Exercise details: Show every line from the entries that follow which holds the word "column".

Data for processing:
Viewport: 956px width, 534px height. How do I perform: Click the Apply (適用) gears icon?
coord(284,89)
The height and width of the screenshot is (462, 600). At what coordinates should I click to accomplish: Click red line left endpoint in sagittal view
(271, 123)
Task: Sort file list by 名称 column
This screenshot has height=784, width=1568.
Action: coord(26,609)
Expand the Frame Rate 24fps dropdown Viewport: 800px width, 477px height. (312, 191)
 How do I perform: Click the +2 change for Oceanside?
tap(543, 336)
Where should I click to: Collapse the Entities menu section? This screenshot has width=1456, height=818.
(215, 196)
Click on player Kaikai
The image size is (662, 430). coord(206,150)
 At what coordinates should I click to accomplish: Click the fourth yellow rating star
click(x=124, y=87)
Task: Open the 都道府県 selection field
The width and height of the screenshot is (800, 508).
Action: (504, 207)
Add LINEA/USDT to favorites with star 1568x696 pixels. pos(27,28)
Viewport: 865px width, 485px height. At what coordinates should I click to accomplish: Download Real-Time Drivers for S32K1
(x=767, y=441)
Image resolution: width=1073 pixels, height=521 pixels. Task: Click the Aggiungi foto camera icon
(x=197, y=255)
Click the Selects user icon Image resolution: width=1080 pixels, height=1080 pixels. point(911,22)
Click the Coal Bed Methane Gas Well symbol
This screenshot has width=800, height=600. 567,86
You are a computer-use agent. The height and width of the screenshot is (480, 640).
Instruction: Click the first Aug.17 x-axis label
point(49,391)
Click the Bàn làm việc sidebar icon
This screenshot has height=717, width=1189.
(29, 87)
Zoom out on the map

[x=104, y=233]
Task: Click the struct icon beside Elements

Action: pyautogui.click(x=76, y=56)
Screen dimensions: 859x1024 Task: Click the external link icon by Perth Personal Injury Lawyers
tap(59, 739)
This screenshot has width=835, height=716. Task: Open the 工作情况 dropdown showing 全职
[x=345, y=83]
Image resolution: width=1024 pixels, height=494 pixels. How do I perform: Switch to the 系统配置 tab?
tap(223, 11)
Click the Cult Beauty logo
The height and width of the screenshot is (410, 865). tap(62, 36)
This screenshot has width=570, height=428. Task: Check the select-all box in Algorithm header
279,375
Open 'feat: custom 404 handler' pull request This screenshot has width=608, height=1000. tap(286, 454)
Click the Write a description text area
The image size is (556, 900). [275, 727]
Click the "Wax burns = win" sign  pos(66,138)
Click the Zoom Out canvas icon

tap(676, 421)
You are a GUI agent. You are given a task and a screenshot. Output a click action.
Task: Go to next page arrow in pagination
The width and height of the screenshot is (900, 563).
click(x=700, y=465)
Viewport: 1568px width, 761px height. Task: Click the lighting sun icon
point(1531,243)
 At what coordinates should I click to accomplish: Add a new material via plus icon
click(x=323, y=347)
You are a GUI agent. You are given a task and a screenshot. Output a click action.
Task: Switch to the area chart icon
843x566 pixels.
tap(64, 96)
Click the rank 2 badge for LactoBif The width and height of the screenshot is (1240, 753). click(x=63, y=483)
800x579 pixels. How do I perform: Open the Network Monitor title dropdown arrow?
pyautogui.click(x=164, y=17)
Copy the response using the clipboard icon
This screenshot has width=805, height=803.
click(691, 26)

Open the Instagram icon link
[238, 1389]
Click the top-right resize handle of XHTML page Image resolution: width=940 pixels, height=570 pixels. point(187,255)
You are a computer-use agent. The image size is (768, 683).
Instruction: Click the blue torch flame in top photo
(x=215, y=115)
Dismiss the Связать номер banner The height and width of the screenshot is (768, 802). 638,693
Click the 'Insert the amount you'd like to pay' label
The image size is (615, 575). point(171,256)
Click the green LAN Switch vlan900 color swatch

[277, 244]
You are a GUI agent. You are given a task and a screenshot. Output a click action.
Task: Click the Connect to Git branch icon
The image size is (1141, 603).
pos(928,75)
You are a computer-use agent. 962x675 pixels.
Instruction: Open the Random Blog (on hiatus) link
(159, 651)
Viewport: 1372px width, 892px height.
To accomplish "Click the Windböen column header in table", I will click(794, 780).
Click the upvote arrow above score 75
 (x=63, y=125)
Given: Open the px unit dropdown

Response below:
Task: Sort file list by 名称 column
To accomplish "Click the Windböen column header in table", I will click(794, 780).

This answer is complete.